(AVAILABLE RECORDS):

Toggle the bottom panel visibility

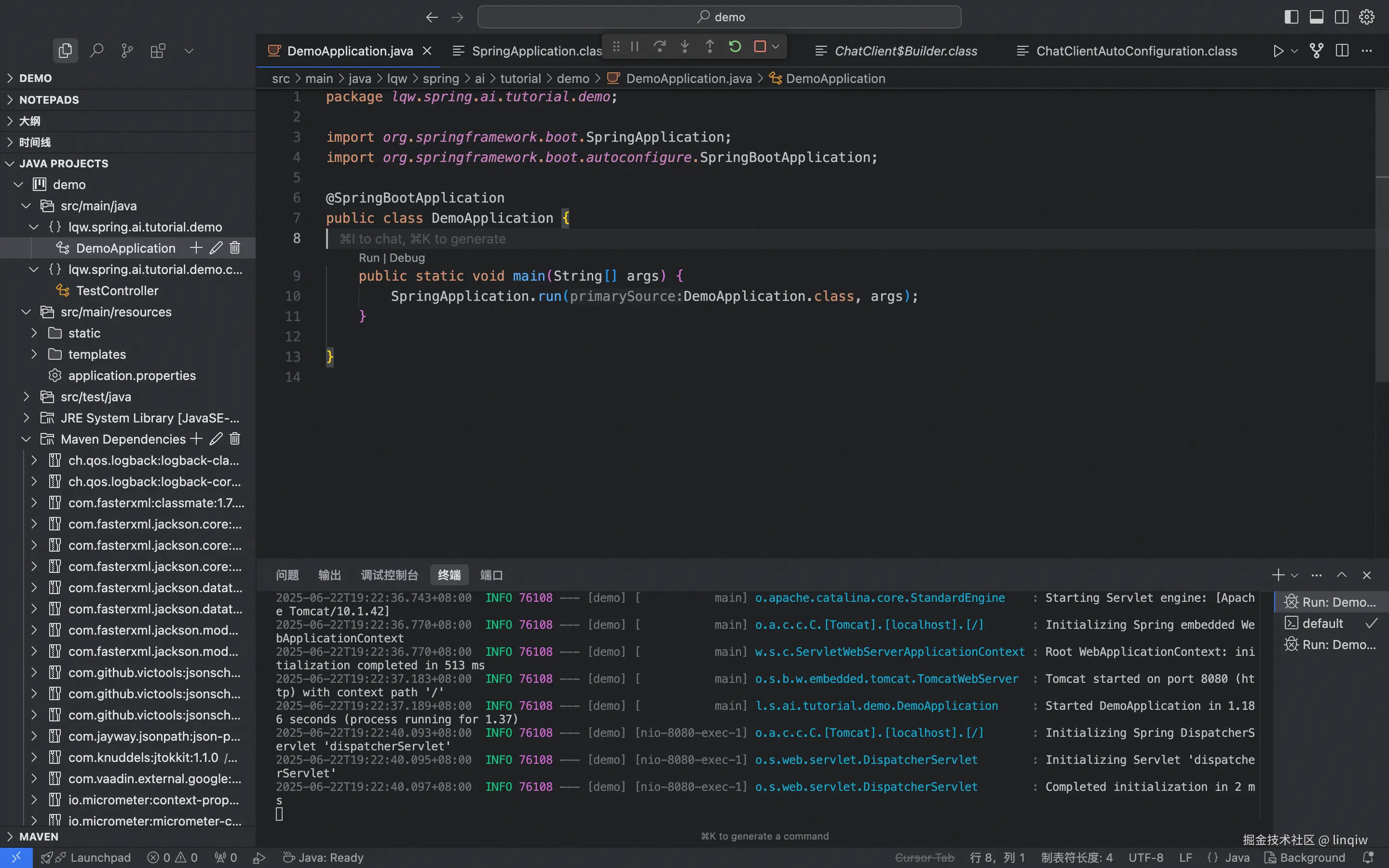tap(1316, 17)
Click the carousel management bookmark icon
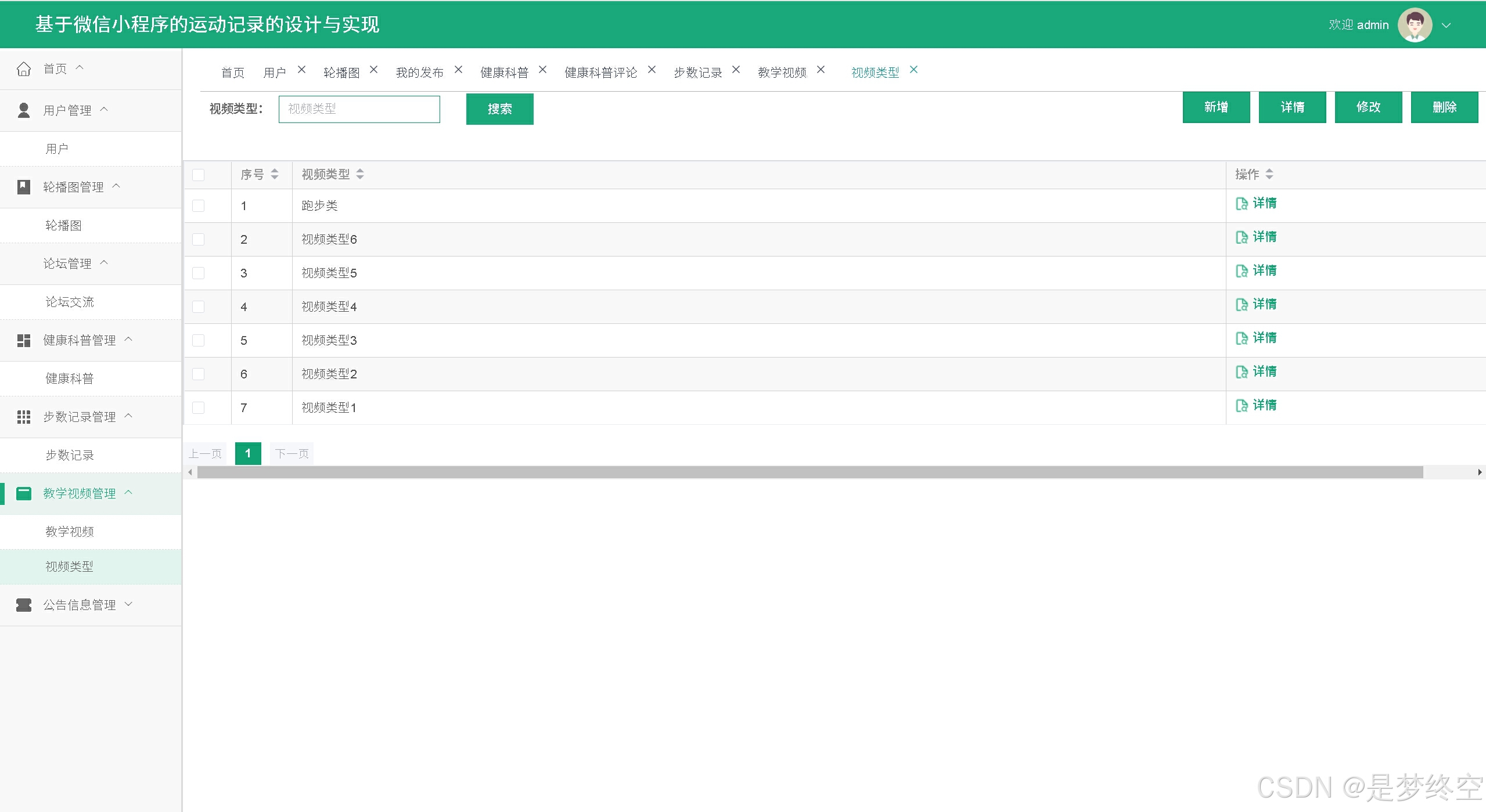 24,187
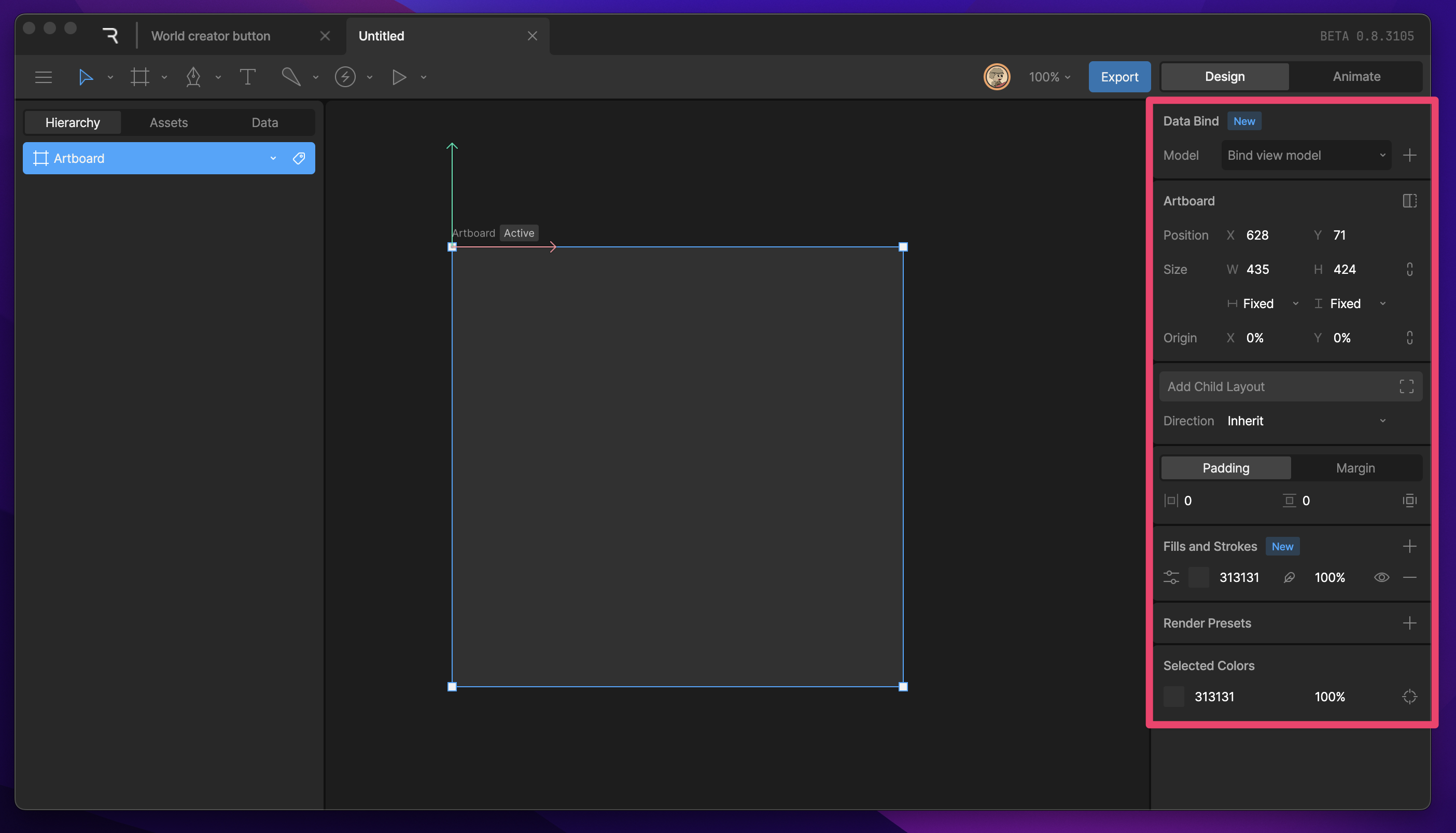Select the Text tool

(247, 77)
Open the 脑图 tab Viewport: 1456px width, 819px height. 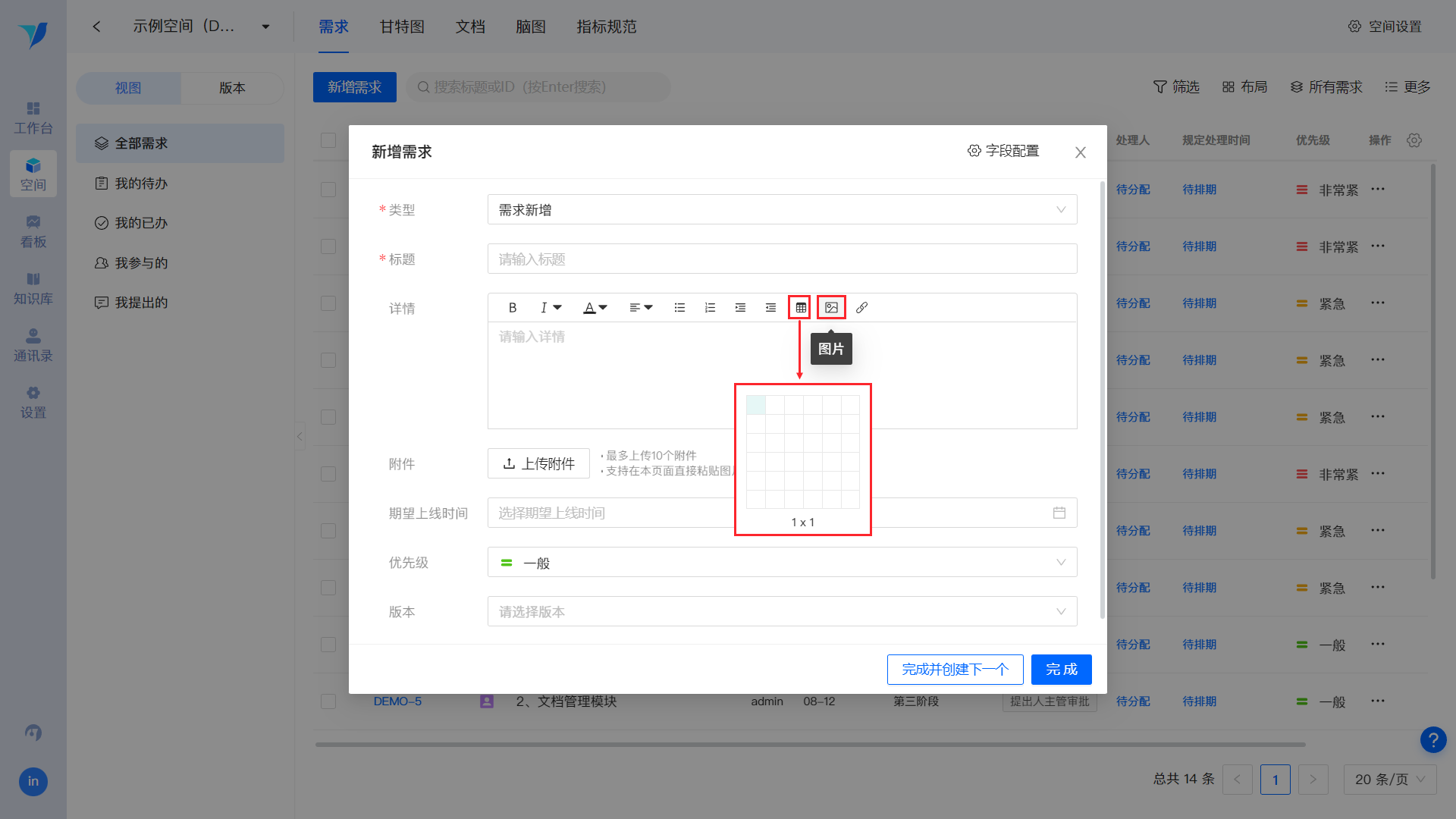coord(531,27)
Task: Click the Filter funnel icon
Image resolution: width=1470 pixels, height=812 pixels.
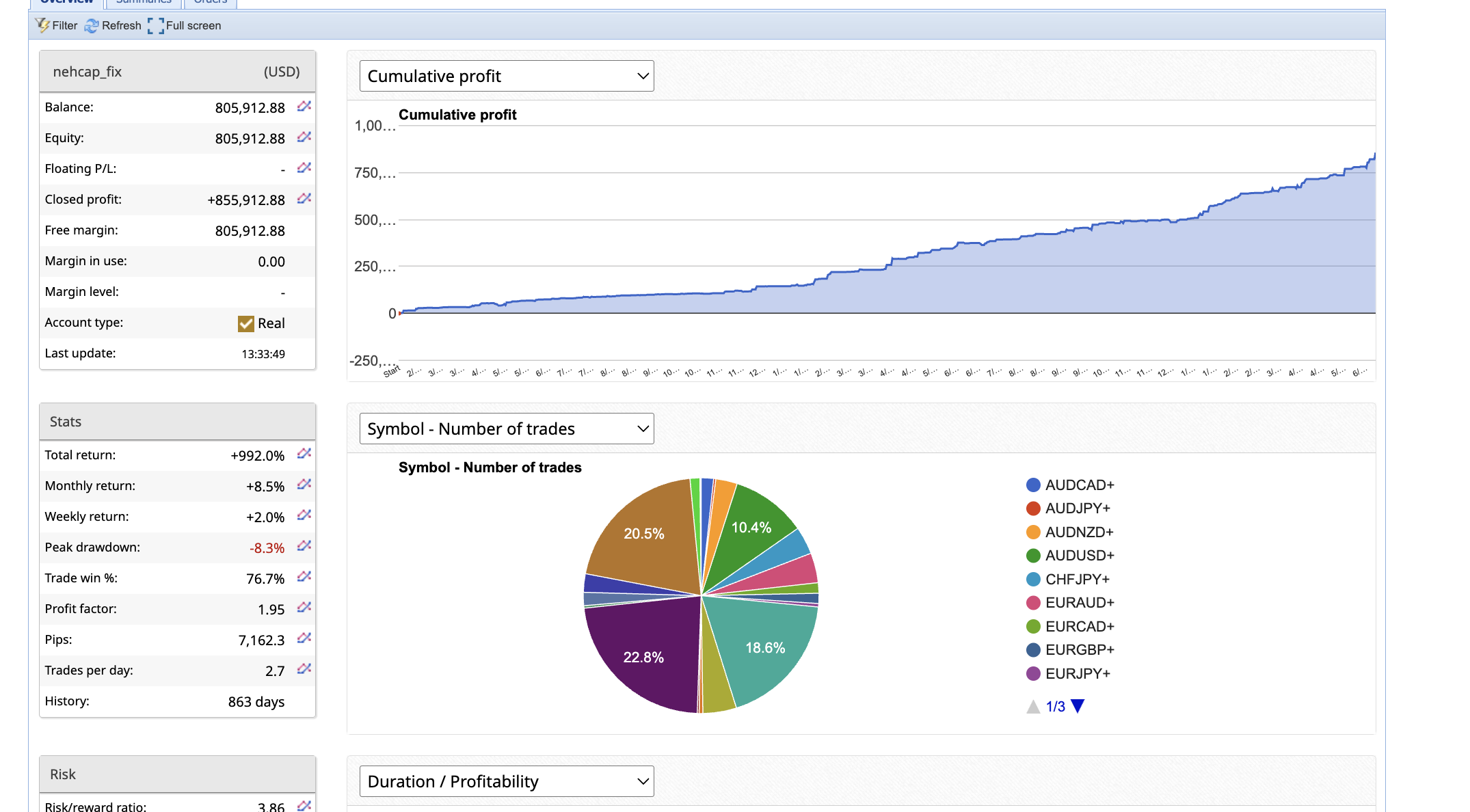Action: tap(42, 25)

(TASK GOAL):
Every line from the one with "Image resolution: width=1470" to the end of the records above should be restated word for word, and no picture belongs in the copy.

(REPLY):
Image resolution: width=1470 pixels, height=812 pixels.
Action: tap(42, 25)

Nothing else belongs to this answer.